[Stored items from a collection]
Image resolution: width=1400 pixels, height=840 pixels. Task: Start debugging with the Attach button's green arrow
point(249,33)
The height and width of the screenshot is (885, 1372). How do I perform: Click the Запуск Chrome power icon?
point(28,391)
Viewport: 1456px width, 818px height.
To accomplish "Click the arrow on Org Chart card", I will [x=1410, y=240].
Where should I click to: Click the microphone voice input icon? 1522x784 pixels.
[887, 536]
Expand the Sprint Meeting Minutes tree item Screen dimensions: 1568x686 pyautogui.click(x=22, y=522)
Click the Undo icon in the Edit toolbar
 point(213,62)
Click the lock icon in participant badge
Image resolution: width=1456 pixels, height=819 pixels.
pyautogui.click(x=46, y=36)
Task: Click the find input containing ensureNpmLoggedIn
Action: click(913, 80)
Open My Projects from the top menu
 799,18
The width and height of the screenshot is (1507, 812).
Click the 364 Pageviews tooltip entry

**WORK TO COMPLETE:** The answer should be exactly the lines from the one that contains "Where should I" through the end of the entries, both ends included, and nothing besides.

**REPLY TO THE EXERCISE:**
Where should I click to: Click the microphone voice input icon? 1522x784 pixels.
[887, 536]
Expand the Sprint Meeting Minutes tree item Screen dimensions: 1568x686 pyautogui.click(x=22, y=522)
Click the Undo icon in the Edit toolbar
 point(213,62)
Click the lock icon in participant badge
Image resolution: width=1456 pixels, height=819 pixels.
pyautogui.click(x=46, y=36)
Task: Click the find input containing ensureNpmLoggedIn
Action: click(913, 80)
Open My Projects from the top menu
 799,18
The width and height of the screenshot is (1507, 812).
Click the 364 Pageviews tooltip entry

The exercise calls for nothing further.